User:Khannatanmai/GSoC2020 Final Report
This is the final report for the GSoC 2020 project initially titled "Modifying the apertium stream format and eliminating dictionary trimming", which ultimately became "Modifying the apertium stream format to introduce wordbound blanks and solve the markup reordering problem".
Contents
The problem
Format/Markup handling has been a problem in Apertium and is described in detail here. The way format handling was done is using superblanks that protect markup information inside superblanks during the translation process. While this works well to protect the formatting of the document, during translation, words/phrases move around, get deleted, split, merge, etc., and the markup information on the words needs to go through these with the words, otherwise we will end up with erroneous markup, which is what happened in Apertium.
$ echo '<i>Perro</i> <b>blanco</b>' | apertium spa-eng -f html <i>White</i> <b>dog</b>
The solution
A new kind of blank was proposed - wordbound blank. This blank contains any information that needs to stay attached to a word/phrase during the translation process. At this point, this is markup information, but introducing wordbound blanks basically introduces alignments in Apertium and there are several use cases for information inside wordbound blanks.
[[...]]^...$
Wordbound blanks are identified by double square bracket delimiters and always appear right behind the Lexical Unit to which they are attached.
Method
A new deformatter and reformatter was written, that converts markup into either superblanks or wordbound blanks, and each module in the entire pipeline was modified to work with wordbound blanks.

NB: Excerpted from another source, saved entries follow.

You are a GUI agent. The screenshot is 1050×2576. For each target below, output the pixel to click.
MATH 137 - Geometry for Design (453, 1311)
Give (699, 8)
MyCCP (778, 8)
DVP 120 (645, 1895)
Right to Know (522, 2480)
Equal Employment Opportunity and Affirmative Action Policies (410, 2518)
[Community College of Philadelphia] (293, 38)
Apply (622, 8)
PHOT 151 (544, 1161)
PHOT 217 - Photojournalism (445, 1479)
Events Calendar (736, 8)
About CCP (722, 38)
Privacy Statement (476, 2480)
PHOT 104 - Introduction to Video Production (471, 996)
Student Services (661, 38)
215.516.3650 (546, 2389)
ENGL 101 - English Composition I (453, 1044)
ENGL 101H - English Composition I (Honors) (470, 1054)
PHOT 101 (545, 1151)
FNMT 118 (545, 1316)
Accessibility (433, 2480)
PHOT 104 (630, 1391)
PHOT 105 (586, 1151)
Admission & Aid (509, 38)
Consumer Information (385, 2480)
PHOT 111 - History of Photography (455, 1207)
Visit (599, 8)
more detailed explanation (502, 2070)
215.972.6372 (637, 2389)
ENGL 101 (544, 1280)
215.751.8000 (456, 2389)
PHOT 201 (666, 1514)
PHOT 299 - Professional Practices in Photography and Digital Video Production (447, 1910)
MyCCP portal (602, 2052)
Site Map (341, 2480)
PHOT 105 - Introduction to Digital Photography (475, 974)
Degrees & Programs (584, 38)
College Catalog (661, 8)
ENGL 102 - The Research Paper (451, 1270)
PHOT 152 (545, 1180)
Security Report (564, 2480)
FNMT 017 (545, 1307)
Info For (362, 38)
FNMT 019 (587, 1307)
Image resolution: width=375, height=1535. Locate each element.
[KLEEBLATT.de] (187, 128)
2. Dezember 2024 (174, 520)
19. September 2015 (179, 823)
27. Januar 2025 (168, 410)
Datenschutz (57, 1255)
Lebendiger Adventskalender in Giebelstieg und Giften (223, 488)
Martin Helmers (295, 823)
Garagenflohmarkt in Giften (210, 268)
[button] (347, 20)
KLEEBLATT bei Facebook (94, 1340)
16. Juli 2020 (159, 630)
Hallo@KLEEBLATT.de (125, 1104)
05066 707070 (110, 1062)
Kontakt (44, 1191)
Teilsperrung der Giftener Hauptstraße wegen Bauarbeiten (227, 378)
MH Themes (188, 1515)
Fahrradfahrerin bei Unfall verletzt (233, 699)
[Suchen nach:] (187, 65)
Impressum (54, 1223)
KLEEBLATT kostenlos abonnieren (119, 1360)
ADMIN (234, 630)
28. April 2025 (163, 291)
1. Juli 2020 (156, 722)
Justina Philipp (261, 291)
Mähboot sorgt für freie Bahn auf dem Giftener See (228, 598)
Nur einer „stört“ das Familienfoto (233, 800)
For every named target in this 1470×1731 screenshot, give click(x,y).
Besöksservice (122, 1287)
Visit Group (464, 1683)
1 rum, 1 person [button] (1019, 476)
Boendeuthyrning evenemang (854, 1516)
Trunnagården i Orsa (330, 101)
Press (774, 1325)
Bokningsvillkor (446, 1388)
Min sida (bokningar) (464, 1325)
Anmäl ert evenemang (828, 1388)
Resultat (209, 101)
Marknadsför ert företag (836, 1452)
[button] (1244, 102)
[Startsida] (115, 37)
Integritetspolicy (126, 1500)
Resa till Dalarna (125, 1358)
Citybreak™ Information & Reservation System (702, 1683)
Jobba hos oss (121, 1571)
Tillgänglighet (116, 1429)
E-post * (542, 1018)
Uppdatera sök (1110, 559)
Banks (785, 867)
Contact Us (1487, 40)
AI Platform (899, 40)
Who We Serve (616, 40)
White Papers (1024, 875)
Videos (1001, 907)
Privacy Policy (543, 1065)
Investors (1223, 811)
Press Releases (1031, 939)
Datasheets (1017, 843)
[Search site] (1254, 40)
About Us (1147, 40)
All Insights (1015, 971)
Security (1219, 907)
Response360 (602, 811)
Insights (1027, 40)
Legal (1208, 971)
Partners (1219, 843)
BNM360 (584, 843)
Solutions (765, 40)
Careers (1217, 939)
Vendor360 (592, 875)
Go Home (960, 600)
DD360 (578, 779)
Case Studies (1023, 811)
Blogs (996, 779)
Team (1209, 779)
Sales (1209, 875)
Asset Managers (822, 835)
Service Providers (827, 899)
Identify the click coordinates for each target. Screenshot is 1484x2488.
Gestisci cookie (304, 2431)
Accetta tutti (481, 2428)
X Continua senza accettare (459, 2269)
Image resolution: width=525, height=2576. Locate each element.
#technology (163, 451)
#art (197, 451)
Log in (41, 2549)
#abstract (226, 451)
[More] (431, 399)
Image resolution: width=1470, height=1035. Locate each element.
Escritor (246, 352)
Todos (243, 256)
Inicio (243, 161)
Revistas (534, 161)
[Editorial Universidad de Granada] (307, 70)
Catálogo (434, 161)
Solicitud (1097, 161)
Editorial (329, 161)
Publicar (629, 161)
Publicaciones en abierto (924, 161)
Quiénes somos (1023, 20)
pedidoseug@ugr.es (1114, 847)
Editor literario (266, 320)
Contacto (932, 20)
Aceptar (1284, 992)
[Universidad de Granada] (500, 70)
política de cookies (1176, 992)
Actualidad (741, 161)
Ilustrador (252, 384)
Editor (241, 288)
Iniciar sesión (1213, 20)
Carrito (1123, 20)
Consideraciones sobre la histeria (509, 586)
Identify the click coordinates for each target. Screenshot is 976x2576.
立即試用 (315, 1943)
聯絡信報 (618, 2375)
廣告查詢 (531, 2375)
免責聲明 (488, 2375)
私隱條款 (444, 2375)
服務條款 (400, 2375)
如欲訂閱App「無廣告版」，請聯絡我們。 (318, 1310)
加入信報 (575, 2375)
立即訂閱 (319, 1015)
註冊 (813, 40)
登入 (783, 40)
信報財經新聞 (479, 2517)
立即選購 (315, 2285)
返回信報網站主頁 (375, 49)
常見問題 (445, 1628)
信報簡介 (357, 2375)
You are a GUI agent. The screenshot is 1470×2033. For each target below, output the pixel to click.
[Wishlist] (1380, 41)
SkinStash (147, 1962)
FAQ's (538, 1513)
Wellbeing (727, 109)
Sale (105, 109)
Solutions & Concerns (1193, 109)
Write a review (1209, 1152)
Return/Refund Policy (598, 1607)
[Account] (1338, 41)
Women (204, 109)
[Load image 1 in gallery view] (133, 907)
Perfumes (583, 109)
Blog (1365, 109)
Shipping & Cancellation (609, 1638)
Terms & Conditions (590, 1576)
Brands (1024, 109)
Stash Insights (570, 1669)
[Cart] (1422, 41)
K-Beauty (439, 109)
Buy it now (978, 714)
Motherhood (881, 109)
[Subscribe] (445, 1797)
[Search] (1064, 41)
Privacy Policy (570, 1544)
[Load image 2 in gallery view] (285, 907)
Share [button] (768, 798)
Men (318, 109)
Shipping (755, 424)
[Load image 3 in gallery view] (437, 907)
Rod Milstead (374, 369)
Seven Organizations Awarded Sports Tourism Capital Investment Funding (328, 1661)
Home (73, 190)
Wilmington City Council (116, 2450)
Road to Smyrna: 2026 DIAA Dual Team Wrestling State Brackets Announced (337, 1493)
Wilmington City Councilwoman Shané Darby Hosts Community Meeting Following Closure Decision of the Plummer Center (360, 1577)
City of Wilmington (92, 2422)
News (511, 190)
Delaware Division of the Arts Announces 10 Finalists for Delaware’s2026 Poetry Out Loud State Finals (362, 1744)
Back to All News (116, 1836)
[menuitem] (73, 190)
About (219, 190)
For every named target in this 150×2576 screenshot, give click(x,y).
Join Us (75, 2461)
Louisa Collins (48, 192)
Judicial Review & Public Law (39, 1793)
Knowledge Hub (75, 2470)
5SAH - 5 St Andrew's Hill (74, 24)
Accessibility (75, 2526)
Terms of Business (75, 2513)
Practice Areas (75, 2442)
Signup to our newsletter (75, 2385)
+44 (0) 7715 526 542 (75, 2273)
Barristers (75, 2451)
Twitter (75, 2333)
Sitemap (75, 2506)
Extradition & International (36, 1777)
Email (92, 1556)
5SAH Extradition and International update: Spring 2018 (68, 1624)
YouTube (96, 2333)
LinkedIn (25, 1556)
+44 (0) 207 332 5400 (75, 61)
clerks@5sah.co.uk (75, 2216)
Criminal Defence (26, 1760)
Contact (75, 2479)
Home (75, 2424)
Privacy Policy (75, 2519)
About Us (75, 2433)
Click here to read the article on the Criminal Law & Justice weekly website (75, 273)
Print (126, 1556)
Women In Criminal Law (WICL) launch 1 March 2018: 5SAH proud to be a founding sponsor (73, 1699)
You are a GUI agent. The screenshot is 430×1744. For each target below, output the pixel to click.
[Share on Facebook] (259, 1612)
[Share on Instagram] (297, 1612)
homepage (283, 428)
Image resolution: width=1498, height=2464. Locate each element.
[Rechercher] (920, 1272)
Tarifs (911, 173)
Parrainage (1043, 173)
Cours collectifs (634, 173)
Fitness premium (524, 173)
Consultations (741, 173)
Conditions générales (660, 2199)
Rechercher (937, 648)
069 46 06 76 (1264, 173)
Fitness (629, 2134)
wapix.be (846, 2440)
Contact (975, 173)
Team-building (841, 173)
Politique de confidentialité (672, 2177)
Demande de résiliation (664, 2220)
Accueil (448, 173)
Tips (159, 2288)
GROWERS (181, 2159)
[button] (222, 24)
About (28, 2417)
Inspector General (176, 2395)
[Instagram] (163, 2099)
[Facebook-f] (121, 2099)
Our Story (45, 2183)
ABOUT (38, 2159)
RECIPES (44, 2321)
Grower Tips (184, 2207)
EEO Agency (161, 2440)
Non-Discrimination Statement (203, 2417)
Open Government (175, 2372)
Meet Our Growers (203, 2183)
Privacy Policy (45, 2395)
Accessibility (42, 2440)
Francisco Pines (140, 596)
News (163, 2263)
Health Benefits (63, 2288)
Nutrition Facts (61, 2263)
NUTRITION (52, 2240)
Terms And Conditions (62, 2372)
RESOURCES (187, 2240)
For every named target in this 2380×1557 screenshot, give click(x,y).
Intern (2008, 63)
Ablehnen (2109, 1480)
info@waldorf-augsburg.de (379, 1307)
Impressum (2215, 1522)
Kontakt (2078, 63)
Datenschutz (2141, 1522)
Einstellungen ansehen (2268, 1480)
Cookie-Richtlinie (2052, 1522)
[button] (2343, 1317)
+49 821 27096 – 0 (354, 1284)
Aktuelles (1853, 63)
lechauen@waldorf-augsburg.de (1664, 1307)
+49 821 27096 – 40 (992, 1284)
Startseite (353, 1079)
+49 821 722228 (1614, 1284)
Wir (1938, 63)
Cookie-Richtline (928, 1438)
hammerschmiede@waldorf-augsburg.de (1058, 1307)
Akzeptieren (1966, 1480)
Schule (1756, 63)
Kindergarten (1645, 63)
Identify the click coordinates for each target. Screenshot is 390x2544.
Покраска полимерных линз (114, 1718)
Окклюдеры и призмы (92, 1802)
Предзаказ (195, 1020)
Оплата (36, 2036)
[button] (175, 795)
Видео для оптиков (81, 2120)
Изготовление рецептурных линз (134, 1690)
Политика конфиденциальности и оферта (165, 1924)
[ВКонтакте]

When wordbound blanks are on text that isn't tokenised using LUs, there's a closing wordbound blank \/
to limit it's span. After the input is tokenised by the analyser, the program apertium-wblank-attach
attaches wordbound blanks to all the LUs inside the span of that wordbound blank and removes the closing wordbound blanks from the stream. Right before the generator, the opposite process happens with the apertium-wblank-detach
- closing wordbound blanks are put in the stream again in preparation for the reformatter.
Here's a snippet of the process:
Input: <i>Perro</i> <b>blanco</b> tf-extract: [[t:i:4_tPUA]]Perro[[/]] [[t:b:ls9z2Q]]blanco[[/]] Analyser (lt-proc -z): [[t:i:4_tPUA]]^Perro/Perro<n><m><sg>$[[/]] [[t:b:ls9z2Q]]^blanco/blanco<n><m><sg>/blanco<adj><m><sg>$[[/]] apertium-wblank-attach: [[t:i:4_tPUA]]^Perro/Perro<n><m><sg>$ [[t:b:ls9z2Q]]^blanco/blanco<n><m><sg>/blanco<adj><m><sg>$ . . . Transfer Output: [[t:b:ls9z2Q]]^White<adj><sint>$ [[t:i:4_tPUA]]^dog<n><sg>$ apertium-wblank-detach: [[t:b:ls9z2Q]]^White<adj><sint>$[[/]] [[t:i:4_tPUA]]^dog<n><sg>$[[/]] Generator (lt-proc -g): [[t:b:ls9z2Q]]White[[/]] [[t:i:4_tPUA]]dog[[/]] tf-inject: <b>White</b> <i>dog</i>